In Switzerland, OM Pharma markets a wider portfolio of proprietary and in-licensed medicines across several therapeutic areas, including respiratory infections, urology, gynaecology, central nervous system disorders, vascular diseases and hospital care.

== Research and development ==
The company’s research programme includes both non-interventional real-world evidence studies and interventional clinical trials.

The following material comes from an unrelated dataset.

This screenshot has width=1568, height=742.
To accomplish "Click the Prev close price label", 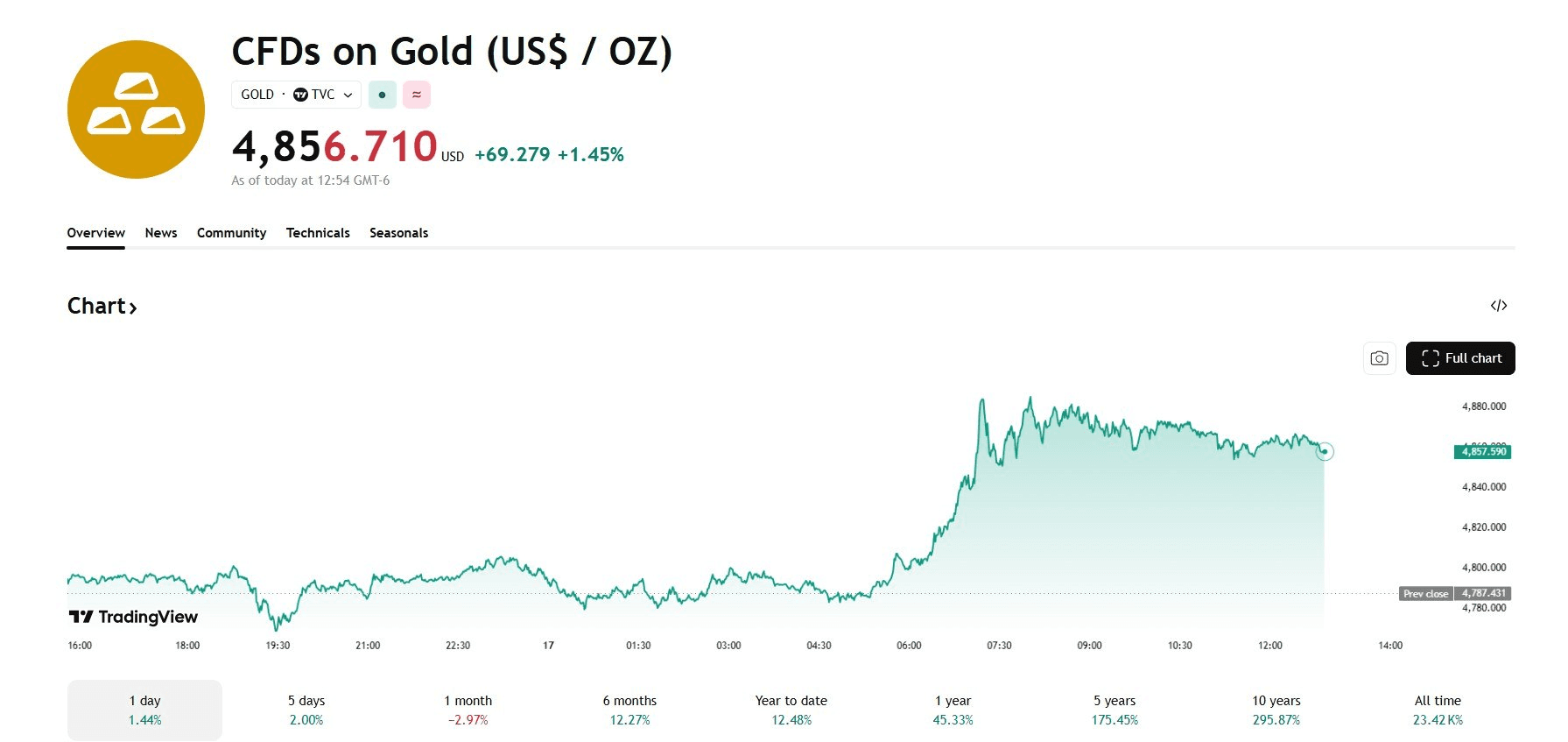I will 1425,594.

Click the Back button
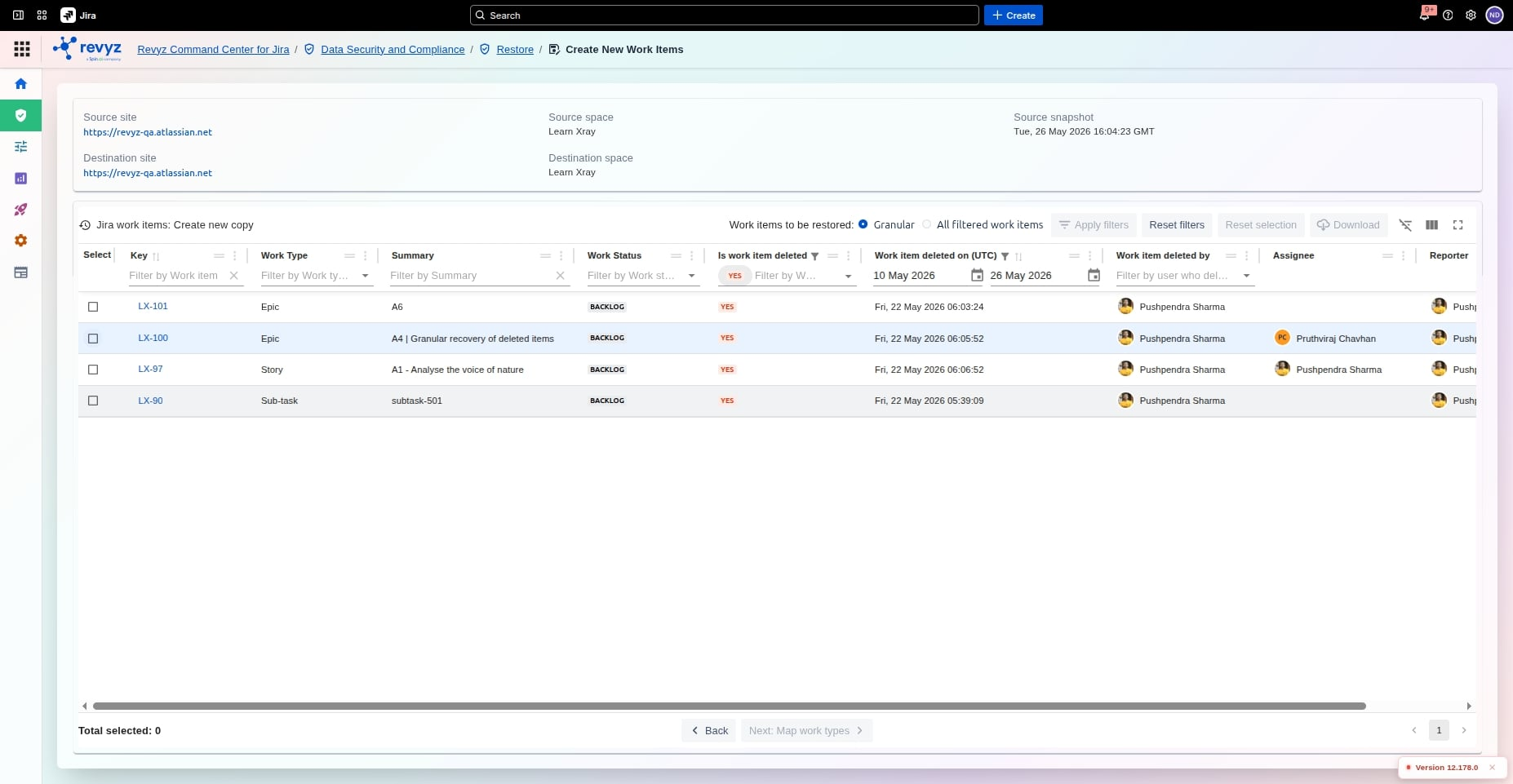(709, 730)
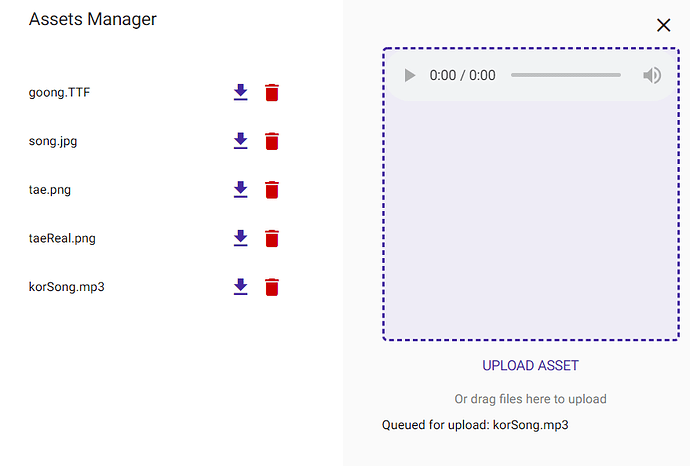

The REACH study, formally titled Real-World Evidence study of OM-85 in Adults and Children in China, Italy, and Belgium, is a non-interventional study evaluating OM-85 (Broncho-Vaxom^{®}) in routine clinical practice. It is designed to assess the effectiveness of OM-85 in preventing respiratory tract infection episodes and to describe how patients with respiratory tract infections are managed in different healthcare settings.

Preliminary results from the REACH study released at the EAACI 2026 congress show that OM-85 was associated with reductions in RTI recurrence and healthcare utilisation at 12 and 24 months after treatment initiation, compared with the 12 months prior to starting the therapy. Further results are expected to be published later in 2026 .

=== Clinical trials ===
TIGER: The TIGER study is a randomised, placebo-controlled, 3-arm, double-blind, multicentre, Phase 4 study to assess the efficacy of OM-85 short- and long-term treatment vs. placebo in the prevention of respiratory tract infections in children aged 6-12 years with asthma. About 50 sites are participating across China and Hong Kong.

Broncho-Vaxom Efficacy Assessment in Respiratory tract infections (BEAR): BEAR is a randomised, placebo-controlled, 3-arm, double-blind, multi-centre, Phase 4 study to assess the efficacy of OM-85 (Broncho-Vaxom) short- and long-term treatment vs. placebo in the prevention of respiratory tract infections, in children aged between 6 months and 5 years with wheezing lower respiratory illness. About 40 sites are participating across Europe, including in Hungary, Poland, UK, Switzerland, Italy and Germany.

Efficacy Assessment in recurrent wheezinG chiLdrEn (EAGLE): EAGLE is a randomized, placebo-controlled, double-blind, multicenter, Phase 2b study to assess the efficacy and safety of daily OM-85 treatment vs. placebo in children aged 6 months to 5 years with recurrent wheezing.